Comme ces humeurs et ces vues dominait dans les milieux dirigeants, les agences de renseignement ont ignoré les preuves croissantes que l’EI et des groupes similaires liés à Al-Qaïda développaient des réseaux terroristes à l’échelle internationale. Cela souligne le fait que l’objectif principal de la prétendue « guerre contre le terrorisme » est le changement de régime et la domination impérialiste du Moyen-Orient et non la lutte contre le terrorisme. Le reportage du Times montre clairement que les guerres et la division du travail entre agences de renseignement et combattants islamistes se sont avérés être le danger principal du terrorisme en Europe aujourd’hui.

Il reste cependant un certain nombre de questions sur comment il a été possible que se produisent les attaques de Charlie Hebdo, du 13 novembre et de Bruxelles. Dans tous ces cas, les assaillants étaient des combattants haut placés dans l’EI ou Al-Qaïda et bien connus des services de renseignement: les frères Kouachi étaient sous surveillance de l’État et parlaient directement aux hauts dirigeants d’Al-Qaïda dans la péninsule arabique.
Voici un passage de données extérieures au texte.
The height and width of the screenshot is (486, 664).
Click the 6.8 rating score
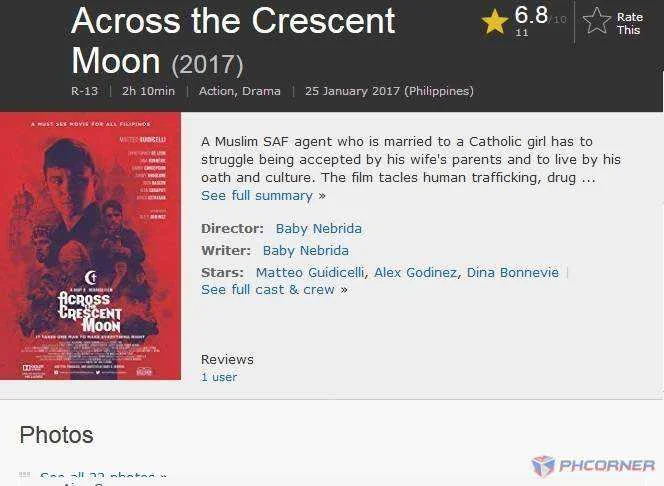[531, 15]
Abaaoud était connu internationalement et publiquement comme responsable dirigeant de l’EI. Et les frères El Bakraoui à Bruxelles étaient des criminels violents connus comme terroristes des services de renseignement.

Étant donné que les services de renseignement ont été en mesure d’identifier et d’arrêter des personnages plus obscurs comme Reda Hame, il reste inexplicable que ces combattants islamistes de premier plan aient été autorisés à se déplacer librement à travers l’Europe pour préparer des attaques terroristes de masse.